_YOUR INSTRUCTIONS:_ Below are some records; quote exactly the lines from the one that contains "The height and width of the screenshot is (339, 677)." through the one that contains "Task: Open the three-dot more options menu", inclusive, and no others.

──────── EXERCISE INPUT ────────

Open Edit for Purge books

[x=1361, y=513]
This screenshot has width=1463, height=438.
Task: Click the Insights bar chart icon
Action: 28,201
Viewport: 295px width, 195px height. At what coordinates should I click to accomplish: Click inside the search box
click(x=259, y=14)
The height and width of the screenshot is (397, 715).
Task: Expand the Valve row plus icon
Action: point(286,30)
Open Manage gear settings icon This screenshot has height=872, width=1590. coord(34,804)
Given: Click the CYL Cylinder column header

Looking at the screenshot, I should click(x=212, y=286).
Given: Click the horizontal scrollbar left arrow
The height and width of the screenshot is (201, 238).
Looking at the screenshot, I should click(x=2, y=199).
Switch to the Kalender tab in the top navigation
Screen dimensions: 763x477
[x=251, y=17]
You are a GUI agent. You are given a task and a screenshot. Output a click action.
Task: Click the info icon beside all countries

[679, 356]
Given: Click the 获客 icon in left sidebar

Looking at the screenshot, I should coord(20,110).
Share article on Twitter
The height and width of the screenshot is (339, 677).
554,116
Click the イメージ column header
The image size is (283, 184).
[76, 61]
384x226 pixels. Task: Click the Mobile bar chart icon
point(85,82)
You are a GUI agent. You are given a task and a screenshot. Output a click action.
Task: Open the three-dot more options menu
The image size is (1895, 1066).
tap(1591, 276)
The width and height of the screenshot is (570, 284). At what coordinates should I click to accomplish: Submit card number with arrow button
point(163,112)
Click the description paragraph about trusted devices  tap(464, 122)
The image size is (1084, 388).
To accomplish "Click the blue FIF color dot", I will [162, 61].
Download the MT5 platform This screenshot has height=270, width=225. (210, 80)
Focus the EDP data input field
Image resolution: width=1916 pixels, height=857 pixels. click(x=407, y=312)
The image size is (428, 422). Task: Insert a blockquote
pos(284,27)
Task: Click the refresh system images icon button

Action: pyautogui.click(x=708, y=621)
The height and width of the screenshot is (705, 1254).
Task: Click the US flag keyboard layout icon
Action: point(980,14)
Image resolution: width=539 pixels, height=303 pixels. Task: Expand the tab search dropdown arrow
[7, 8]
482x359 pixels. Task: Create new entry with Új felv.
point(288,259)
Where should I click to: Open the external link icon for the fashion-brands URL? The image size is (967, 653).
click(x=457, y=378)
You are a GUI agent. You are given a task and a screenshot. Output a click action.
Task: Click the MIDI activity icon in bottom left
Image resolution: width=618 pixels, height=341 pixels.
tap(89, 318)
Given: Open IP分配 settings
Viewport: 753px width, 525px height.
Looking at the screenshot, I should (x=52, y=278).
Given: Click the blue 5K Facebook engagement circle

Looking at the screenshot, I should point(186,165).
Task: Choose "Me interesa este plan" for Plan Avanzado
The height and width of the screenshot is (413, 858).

────────

_TASK ANSWER:_
The height and width of the screenshot is (339, 677).
554,116
Click the イメージ column header
The image size is (283, 184).
[76, 61]
384x226 pixels. Task: Click the Mobile bar chart icon
point(85,82)
You are a GUI agent. You are given a task and a screenshot. Output a click action.
Task: Open the three-dot more options menu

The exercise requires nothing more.